State Rep. Teresa Fedor (D-Toledo) today wrote to the U.S. Department of Education Secretary Arne Duncan to request that Ohio not be awarded any federal grant money for charter schools. The Toledo lawmaker says she has learned that Ohio’s top education officials have applied for federal money through the Charter Schools Program for State Educational Agencies to boost funding for Ohio’s failing charter schools. Fedor cited the lack of adequate state regulations and minimum standards for charter schools-- in addition to recent violations of state law by top education officials --as reasons why Ohio should not qualify for federal charter school dollars.

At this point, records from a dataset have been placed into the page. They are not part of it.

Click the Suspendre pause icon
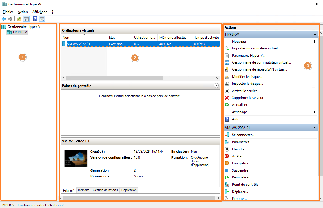323x208 pixels. (x=227, y=170)
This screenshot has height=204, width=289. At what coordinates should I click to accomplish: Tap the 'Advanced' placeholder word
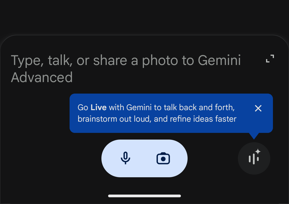tap(42, 77)
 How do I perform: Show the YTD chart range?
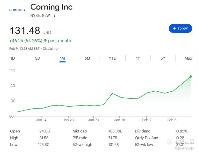pos(112,58)
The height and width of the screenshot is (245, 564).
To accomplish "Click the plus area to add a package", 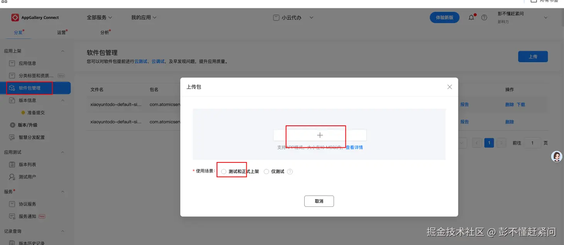I will [x=320, y=135].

“Due to the abysmal lack of regulations for charter schools in Ohio as well as the failed, unaccountable leadership of the state superintendent, I do not believe that the Ohio Department of Education should be considered an eligible applicant nor awarded any charter-related funding at this time,” wrote Fedor in her letter.

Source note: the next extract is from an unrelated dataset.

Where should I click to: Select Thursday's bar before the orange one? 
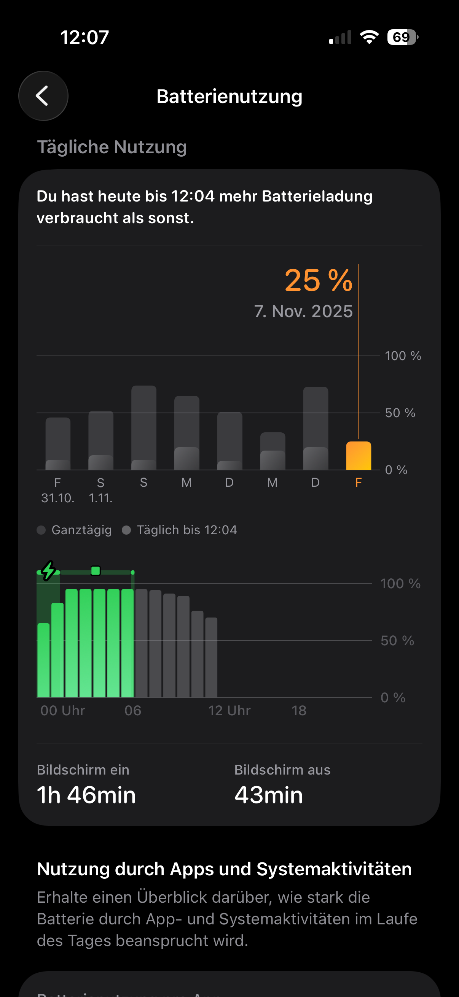pos(316,428)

According to the U.S. Department of Education, the Charter Schools Program is a competitive grant program that provides financial assistance to State Educational Agencies (SEAs). The federal grant money is intended to support planning, program design, and initial implementation of new charter schools as well as to promote best charter school practices. Ohio has previously been awarded grant funding in 2001, 2004, and 2007, for a combined total of over $185 million.
Rep. Fedor had previously called for the resignation of the state superintendent after revelations that top Education Department officials illegally manipulated a key evaluation of charter school oversight agencies by omitting failing grades from many online charters. The deliberate omission by officials boosted the ratings of two charter school oversight agencies, potentially qualifying them for new state perks.
State Superintendent Ross also drew heavy criticism recently from Board of Education members and other elected officials for his alleged involvement in drafting the plan to take over the Youngstown City Schools. The drastic change in education policy was crafted behind closed doors without input from local elected officials and without the knowledge of the Board of Education.